§ **Data records**
####################

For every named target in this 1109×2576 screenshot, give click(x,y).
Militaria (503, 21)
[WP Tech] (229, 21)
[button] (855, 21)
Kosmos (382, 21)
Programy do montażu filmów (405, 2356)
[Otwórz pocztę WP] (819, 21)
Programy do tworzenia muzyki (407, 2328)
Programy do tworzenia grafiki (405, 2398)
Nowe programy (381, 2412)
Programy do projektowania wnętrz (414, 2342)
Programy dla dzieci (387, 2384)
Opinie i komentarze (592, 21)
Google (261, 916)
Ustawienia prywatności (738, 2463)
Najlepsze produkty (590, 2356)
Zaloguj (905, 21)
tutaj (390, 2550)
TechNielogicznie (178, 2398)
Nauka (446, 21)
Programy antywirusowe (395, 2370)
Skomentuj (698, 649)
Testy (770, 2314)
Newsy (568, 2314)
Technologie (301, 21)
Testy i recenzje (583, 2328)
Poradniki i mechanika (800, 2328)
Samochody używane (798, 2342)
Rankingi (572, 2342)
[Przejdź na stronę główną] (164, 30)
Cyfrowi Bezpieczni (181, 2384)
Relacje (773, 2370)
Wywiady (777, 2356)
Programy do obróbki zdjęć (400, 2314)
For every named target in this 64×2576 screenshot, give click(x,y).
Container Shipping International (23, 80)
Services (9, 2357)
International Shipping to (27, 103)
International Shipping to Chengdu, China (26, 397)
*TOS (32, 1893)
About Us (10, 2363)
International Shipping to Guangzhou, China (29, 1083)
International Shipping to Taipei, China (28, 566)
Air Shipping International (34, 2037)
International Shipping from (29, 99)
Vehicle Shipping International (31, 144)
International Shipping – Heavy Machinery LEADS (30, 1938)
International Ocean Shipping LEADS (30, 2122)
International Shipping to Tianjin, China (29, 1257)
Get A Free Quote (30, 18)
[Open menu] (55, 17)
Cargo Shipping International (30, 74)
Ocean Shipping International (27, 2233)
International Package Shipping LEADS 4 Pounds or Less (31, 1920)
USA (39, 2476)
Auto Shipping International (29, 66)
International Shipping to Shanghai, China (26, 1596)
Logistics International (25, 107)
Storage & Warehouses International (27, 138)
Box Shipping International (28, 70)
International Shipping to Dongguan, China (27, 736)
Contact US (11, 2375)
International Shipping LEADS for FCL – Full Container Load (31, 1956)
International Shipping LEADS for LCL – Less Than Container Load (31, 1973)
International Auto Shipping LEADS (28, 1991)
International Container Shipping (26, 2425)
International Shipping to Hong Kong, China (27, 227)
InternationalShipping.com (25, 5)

####################

§ **Directions**
The full listing needs to be transcribed exactly.

§ **Written response**
For every named target in this 1109×2576 screenshot, give click(x,y).
Militaria (503, 21)
[WP Tech] (229, 21)
[button] (855, 21)
Kosmos (382, 21)
Programy do montażu filmów (405, 2356)
[Otwórz pocztę WP] (819, 21)
Programy do tworzenia muzyki (407, 2328)
Programy do tworzenia grafiki (405, 2398)
Nowe programy (381, 2412)
Programy do projektowania wnętrz (414, 2342)
Programy dla dzieci (387, 2384)
Opinie i komentarze (592, 21)
Google (261, 916)
Ustawienia prywatności (738, 2463)
Najlepsze produkty (590, 2356)
Zaloguj (905, 21)
tutaj (390, 2550)
TechNielogicznie (178, 2398)
Nauka (446, 21)
Programy antywirusowe (395, 2370)
Skomentuj (698, 649)
Testy (770, 2314)
Newsy (568, 2314)
Technologie (301, 21)
Testy i recenzje (583, 2328)
Poradniki i mechanika (800, 2328)
Samochody używane (798, 2342)
Rankingi (572, 2342)
[Przejdź na stronę główną] (164, 30)
Cyfrowi Bezpieczni (181, 2384)
Relacje (773, 2370)
Wywiady (777, 2356)
Programy do obróbki zdjęć (400, 2314)
For every named target in this 64×2576 screenshot, give click(x,y).
Container Shipping International (23, 80)
Services (9, 2357)
International Shipping to (27, 103)
International Shipping to Chengdu, China (26, 397)
*TOS (32, 1893)
About Us (10, 2363)
International Shipping to Guangzhou, China (29, 1083)
International Shipping to Taipei, China (28, 566)
Air Shipping International (34, 2037)
International Shipping from (29, 99)
Vehicle Shipping International (31, 144)
International Shipping – Heavy Machinery LEADS (30, 1938)
International Ocean Shipping LEADS (30, 2122)
International Shipping to Tianjin, China (29, 1257)
Get A Free Quote (30, 18)
[Open menu] (55, 17)
Cargo Shipping International (30, 74)
Ocean Shipping International (27, 2233)
International Package Shipping LEADS 4 Pounds or Less (31, 1920)
USA (39, 2476)
Auto Shipping International (29, 66)
International Shipping to Shanghai, China (26, 1596)
Logistics International (25, 107)
Storage & Warehouses International (27, 138)
Box Shipping International (28, 70)
International Shipping to Dongguan, China (27, 736)
Contact US (11, 2375)
International Shipping LEADS for FCL – Full Container Load (31, 1956)
International Shipping LEADS for LCL – Less Than Container Load (31, 1973)
International Auto Shipping LEADS (28, 1991)
International Container Shipping (26, 2425)
International Shipping to Hong Kong, China (27, 227)
InternationalShipping.com (25, 5)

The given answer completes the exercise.